- **Task item**
Give the lines again, unchanged, starting with the line containing "Given: Edit the Informazioni section" and ending with the last line of the data below.

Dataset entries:
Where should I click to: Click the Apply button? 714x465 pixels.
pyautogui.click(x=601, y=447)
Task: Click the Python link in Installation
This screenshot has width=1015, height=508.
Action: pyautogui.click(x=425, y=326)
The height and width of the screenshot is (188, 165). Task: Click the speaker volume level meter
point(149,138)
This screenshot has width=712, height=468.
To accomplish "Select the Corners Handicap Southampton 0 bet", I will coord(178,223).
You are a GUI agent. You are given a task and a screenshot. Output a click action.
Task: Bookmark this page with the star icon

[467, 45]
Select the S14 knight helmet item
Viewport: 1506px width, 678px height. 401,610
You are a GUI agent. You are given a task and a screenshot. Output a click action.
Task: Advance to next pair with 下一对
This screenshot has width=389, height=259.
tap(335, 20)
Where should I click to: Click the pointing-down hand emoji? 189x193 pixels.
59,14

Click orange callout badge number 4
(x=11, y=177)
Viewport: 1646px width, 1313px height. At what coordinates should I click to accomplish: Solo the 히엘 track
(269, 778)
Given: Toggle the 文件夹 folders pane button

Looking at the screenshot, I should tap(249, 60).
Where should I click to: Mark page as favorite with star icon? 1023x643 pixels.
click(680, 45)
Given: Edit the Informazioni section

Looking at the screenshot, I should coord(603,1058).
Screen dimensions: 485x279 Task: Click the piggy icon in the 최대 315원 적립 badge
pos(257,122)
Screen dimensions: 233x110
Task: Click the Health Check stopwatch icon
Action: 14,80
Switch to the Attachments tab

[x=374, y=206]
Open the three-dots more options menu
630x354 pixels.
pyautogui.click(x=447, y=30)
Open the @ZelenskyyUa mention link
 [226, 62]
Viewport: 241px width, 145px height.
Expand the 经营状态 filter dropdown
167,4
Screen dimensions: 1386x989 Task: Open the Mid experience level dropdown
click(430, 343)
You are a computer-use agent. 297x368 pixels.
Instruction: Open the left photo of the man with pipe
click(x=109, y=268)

- **Solution to the problem**
Given: Edit the Informazioni section

Looking at the screenshot, I should coord(603,1058).
Screen dimensions: 485x279 Task: Click the piggy icon in the 최대 315원 적립 badge
pos(257,122)
Screen dimensions: 233x110
Task: Click the Health Check stopwatch icon
Action: 14,80
Switch to the Attachments tab

[x=374, y=206]
Open the three-dots more options menu
630x354 pixels.
pyautogui.click(x=447, y=30)
Open the @ZelenskyyUa mention link
 [226, 62]
Viewport: 241px width, 145px height.
Expand the 经营状态 filter dropdown
167,4
Screen dimensions: 1386x989 Task: Open the Mid experience level dropdown
click(430, 343)
You are a computer-use agent. 297x368 pixels.
Instruction: Open the left photo of the man with pipe
click(x=109, y=268)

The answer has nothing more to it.